经典酵母转化试剂盒

经典酵母转化试剂盒

储存条件：Carrier DNA -20 ℃保存，其它组分可室温保存，未开封有效期 24 个月。

产品内容：

产品说明：

经典酵母转化试剂盒主要用于酿酒酵母质粒转化实验，该试剂盒遵循广大用户的使用习惯，分别提供 PEG、LiAc 和 Carrier DNA 溶液，PEG、LiAc 均经过滤除菌，Carrier DNA 经特殊优化处理，更有助于提高质粒 DNA 的转化效率。该试剂盒可根据实际需要灵活配制 1 × LiAc 溶液和转化预混液，既方便使用，又经济实惠。

感受态细胞制备：

1. 活化菌种。-80 ℃保存的菌种在 YPDA 培养基平板上划线，30 ℃培养 2-4 天。

2. 挑取酵母单菌落在 YPDA 培养基平板上划 3-5 mm 的短线，30 ℃培养 2-4 天。

3. 待酵母单菌落长至直径 2 mm 时，把酵母细胞接种到 3 mL YPDA 液体培养基中，30 ℃过夜培养。

4. 第二天转接到含有 30-50 mL YPDA 液体培养基的三角瓶中继续培养，待 OD600达到 0.4-0.5，3000 rpm离心 5 min，弃上清。

5. 沉淀用 30-50 mL 的无菌的去离子水悬浮。3000 rpm 离心 5 min，弃上清。

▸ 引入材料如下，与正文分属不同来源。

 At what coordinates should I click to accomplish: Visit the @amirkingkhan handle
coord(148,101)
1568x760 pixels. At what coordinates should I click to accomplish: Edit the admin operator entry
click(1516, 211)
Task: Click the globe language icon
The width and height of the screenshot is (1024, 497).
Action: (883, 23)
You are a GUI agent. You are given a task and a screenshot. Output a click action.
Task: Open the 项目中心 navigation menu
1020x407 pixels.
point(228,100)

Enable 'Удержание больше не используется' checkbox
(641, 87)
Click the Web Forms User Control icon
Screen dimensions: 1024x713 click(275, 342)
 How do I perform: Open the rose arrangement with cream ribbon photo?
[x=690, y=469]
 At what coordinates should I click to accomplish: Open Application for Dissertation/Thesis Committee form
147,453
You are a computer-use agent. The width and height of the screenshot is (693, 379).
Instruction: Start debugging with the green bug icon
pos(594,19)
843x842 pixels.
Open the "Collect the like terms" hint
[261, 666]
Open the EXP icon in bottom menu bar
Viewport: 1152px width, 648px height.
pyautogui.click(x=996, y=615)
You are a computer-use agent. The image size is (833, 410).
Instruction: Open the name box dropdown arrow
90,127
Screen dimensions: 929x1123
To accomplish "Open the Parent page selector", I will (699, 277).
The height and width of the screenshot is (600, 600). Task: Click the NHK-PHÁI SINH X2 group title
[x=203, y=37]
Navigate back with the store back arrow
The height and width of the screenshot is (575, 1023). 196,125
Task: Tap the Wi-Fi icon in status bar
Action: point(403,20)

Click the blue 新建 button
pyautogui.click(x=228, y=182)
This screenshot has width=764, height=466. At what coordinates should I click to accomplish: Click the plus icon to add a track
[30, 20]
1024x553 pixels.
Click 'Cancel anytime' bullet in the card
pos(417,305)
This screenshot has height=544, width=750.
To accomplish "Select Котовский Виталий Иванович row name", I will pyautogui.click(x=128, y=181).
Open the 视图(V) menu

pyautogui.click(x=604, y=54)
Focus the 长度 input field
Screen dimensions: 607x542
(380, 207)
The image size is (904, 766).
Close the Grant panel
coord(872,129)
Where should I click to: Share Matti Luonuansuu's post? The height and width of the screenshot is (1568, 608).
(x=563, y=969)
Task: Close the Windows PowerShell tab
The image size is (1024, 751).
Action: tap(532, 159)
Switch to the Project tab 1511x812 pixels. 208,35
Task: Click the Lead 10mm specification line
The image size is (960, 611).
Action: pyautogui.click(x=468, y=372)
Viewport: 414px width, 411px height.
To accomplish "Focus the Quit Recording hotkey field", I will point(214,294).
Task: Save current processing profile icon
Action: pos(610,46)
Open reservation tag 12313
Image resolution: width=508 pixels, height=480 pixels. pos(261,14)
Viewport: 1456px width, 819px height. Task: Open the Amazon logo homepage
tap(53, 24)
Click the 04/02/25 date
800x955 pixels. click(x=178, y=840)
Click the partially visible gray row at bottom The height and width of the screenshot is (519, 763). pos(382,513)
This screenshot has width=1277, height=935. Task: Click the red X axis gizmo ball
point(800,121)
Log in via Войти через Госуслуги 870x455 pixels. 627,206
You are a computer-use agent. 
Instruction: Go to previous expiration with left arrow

6. 沉淀用 1.5 mL 1 × LiAc（150 μL 10 × LiAc Solution 加 1350 μL 无菌水）重悬后转移至 1.5 mL 离心管中，

3000 rpm 离心 5 min，弃上清。

注意：10 × LiAc Solution 经过 pH 缓冲，无需添加 TE 作为缓冲剂。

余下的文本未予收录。